How often do you guys use a lift? 

I never have so far, but am pricing one project that has EIFS from 20' to 30' off the ground. Without a lift, I cannot see any good way to evenly apply paint to the surface and have it look good. Working from ladders, too much start and stop would leave lap marks I am thinking. Scaffolding would be an option, but this is a multiple unit project and it would be needed on 2 sides of each building, so it would be a lot of set up and tear down.

I am thinking that the towable JLG lifts would be the best approach to avoid ruining lawns (lay down plywood to protect the turf).
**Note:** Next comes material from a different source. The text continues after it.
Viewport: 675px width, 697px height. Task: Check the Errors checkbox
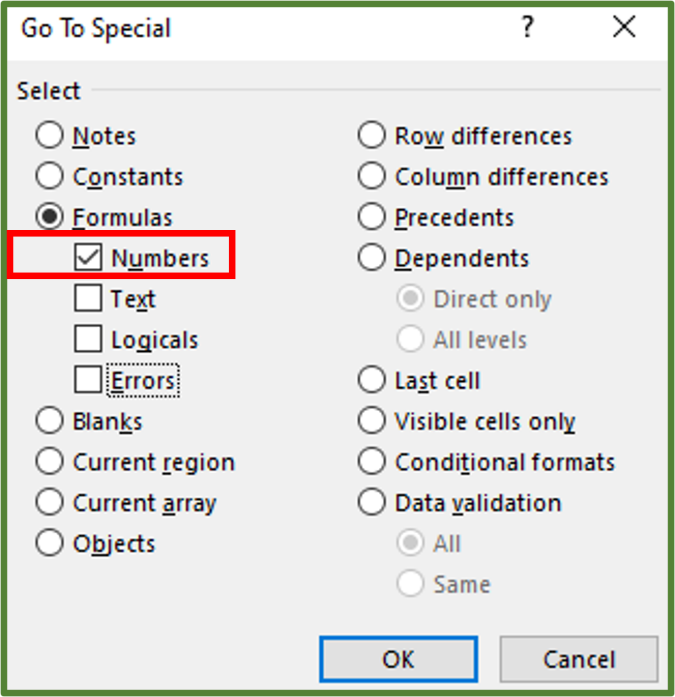tap(89, 380)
Any thoughts or advice concerning lifts, scaffold, etc for things like this?


----------



## aaron61 (Apr 29, 2007)

The towables won't usually get us where we need to be in order to justify bringin 1 in. We just keep 10 sheets of 3/4 ply on hand and go for the big boy.You just need to make sure you lay out all the disclaimers to the HO like,sprinkler lines,plants,grass,fence etc.... Sometimes we've had to include removing and re-installing all of these items.


----------



## DeanV (Apr 18, 2007)

The towables I looked at are rated for 35 and 50 feet vertically (working height). The other problem with lifts, is the projects I am looking at tend to really water the ground (spongy ground all day long). Makes me nervous about using a lift, even with plywood. For residential, it seems like the lifts never fit where we need them.


----------



## aaron61 (Apr 29, 2007)

That's the problem with the towables.They won't get you over & up. Always get more thasn you think you need. We have the guy who we rent from come out to the site & give us his recommendation.


----------



## [email protected] (Mar 1, 2008)

Just had a 85' one on a job. It was great till I had to get into the grass. Made confitti of 6 sheets of 3/4 osb board witch I endup making just 3 nuc boxes for honey bees got allmost half way to where I needed to go and was just getting deeper tracks so I quit. and head back to the pavement. :whistling2:
David


----------



## NEPS.US (Feb 6, 2008)

Drink much?

Why would you need a 85'er on a res job?


----------



## mblosik (Jan 3, 2009)

*Lap marks?*



DeanV said:


> How often do you guys use a lift?
> 
> I never have so far, but am pricing one project that has EIFS from 20' to 30' off the ground. Without a lift, I cannot see any good way to evenly apply paint to the surface and have it look good. Working from ladders, too much start and stop would leave lap marks I am thinking. Scaffolding would be an option, but this is a multiple unit project and it would be needed on 2 sides of each building, so it would be a lot of set up and tear down.
> 
> ...


Hey Dean--I always prime with Peel Bond before topcoat. It seals the surface great. Never had a lapper on siding or trim. I just use ladders. Everyone has their own way of doing things, but to me, the Peel Bond is a secret weapon....:thumbup: enjoy your posts, by the way...very helpful!


----------



## StefanC (Apr 29, 2009)

[email protected] said:


> Just had a 85' one on a job. It was great till I had to get into the grass. Made confitti of 6 sheets of 3/4 osb board witch I endup making just 3 nuc boxes for honey bees got allmost half way to where I needed to go and was just getting deeper tracks so I quit. and head back to the pavement. :whistling2:
> David


That's a heavy lift! I used OSB before for a towable, didn't work. Plywood on the other hand works much better.


----------